PROBLEM
Only one stretch of the listing below is wanted: every line from the first to the line containing "You are a computer-use agent. The", set down exactly.

RECORDED INFORMATION
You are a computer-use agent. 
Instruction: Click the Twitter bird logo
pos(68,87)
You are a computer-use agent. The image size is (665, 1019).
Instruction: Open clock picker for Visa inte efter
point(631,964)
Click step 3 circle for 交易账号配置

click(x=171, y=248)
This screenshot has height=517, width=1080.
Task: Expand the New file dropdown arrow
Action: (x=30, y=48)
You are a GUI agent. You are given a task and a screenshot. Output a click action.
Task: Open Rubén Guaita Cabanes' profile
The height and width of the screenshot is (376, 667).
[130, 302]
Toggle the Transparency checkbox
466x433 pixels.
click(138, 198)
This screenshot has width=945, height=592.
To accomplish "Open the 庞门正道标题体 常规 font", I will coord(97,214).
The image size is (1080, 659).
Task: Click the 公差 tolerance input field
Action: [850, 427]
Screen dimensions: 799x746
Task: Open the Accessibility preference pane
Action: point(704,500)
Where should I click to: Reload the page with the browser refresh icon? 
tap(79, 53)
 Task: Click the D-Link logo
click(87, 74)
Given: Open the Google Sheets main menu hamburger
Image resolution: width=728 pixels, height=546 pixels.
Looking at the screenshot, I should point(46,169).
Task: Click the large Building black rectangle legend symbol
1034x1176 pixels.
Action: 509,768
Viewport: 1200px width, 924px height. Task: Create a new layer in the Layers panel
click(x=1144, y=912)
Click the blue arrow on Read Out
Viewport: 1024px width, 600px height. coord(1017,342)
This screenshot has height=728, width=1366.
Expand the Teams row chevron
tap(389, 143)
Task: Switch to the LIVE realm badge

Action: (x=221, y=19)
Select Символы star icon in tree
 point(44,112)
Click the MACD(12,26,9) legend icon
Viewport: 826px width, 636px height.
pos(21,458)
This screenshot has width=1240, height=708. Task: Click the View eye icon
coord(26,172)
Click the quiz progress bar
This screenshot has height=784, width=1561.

RESPONSE FOR THIS EXERCISE
You are a computer-use agent. 
Instruction: Click the Twitter bird logo
pos(68,87)
You are a computer-use agent. The image size is (665, 1019).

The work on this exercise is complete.